───── PASSAGE FOR REVIEW

Core traits (FormatReader, FormatWriter, ImageMetadata, PixelType) live in bioformats-common so format crates can implement them without circular dependencies.

Pixel data layout

open_bytes returns a flat Vec<u8> containing raw pixel samples, row-major (top-left origin), with the following conventions:

  • Multi-byte samples (16-bit, 32-bit, float): little-endian byte order (except FITS, which is big-endian as per the standard)
  • Interleaved RGB (is_interleaved = true): R G B R G B …
  • Planar multi-channel (is_interleaved = false): all of channel 0, then all of channel 1, …
  • Palette images (is_indexed = true): each byte is a colour-map index; the table is in meta.lookup_table
let meta = reader.metadata();
let bps = meta.pixel_type.bytes_per_sample(); // bytes per sample
let row_bytes = meta.size_x as usize * meta.size_c as usize * bps;
let plane = reader.open_bytes(0)?;
assert_eq!(plane.len(), meta.size_y as usize * row_bytes);

TIFF details

The TIFF reader is implemented from scratch (no dependency on the tiff crate) to support the full range of bioimaging TIFF variants:

  • Classic TIFF (32-bit offsets) and BigTIFF (64-bit offsets)
  • Strip-based and tile-based storage
  • open_bytes_region reads only the required strips/tiles
  • Compression: None, LZW, Deflate/Zlib, PackBits, JPEG (old and new style), Zstd
  • Predictor: horizontal differencing for 8-bit and 16-bit data
  • Photometric: MinIsWhite, MinIsBlack, RGB, YCbCr, Palette (with LUT)

──────────
───── INPUT DATA

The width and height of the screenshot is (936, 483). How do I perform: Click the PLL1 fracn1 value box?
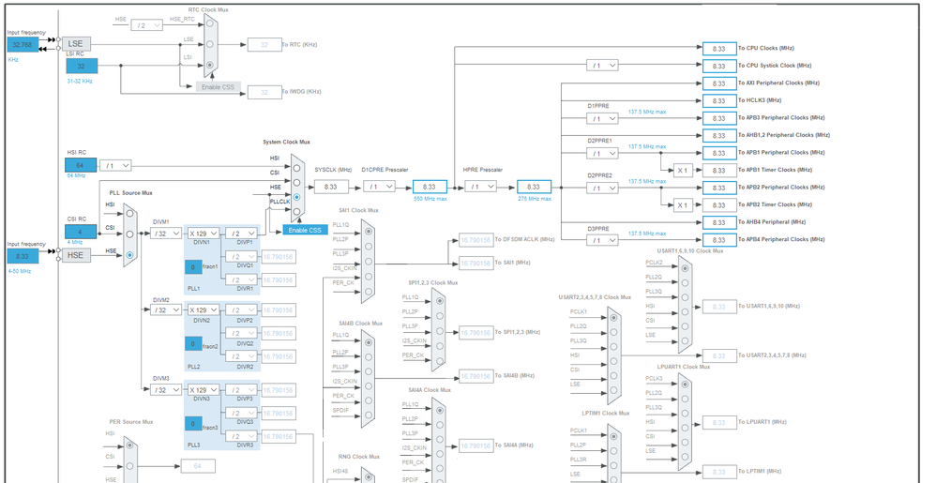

──────────

**TASK 1:** Translate into French the following sentence from the library documentation: "Core traits (FormatReader, FormatWriter, ImageMetadata, PixelType) live in bioformats-common so format crates can implement them without circular dependencies."
**TASK 2:** Transcribe the portion of the library documentation starting with "TIFF details" and going on through "Palette (with LUT)".

**ANSWER SECTION 1:** Les traits fondamentaux (FormatReader, FormatWriter, ImageMetadata, PixelType) se trouvent dans bioformats-common afin que les crates de formats puissent les implémenter sans dépendances circulaires.

**ANSWER SECTION 2:**
TIFF details

The TIFF reader is implemented from scratch (no dependency on the tiff crate) to support the full range of bioimaging TIFF variants:

  • Classic TIFF (32-bit offsets) and BigTIFF (64-bit offsets)
  • Strip-based and tile-based storage
  • open_bytes_region reads only the required strips/tiles
  • Compression: None, LZW, Deflate/Zlib, PackBits, JPEG (old and new style), Zstd
  • Predictor: horizontal differencing for 8-bit and 16-bit data
  • Photometric: MinIsWhite, MinIsBlack, RGB, YCbCr, Palette (with LUT)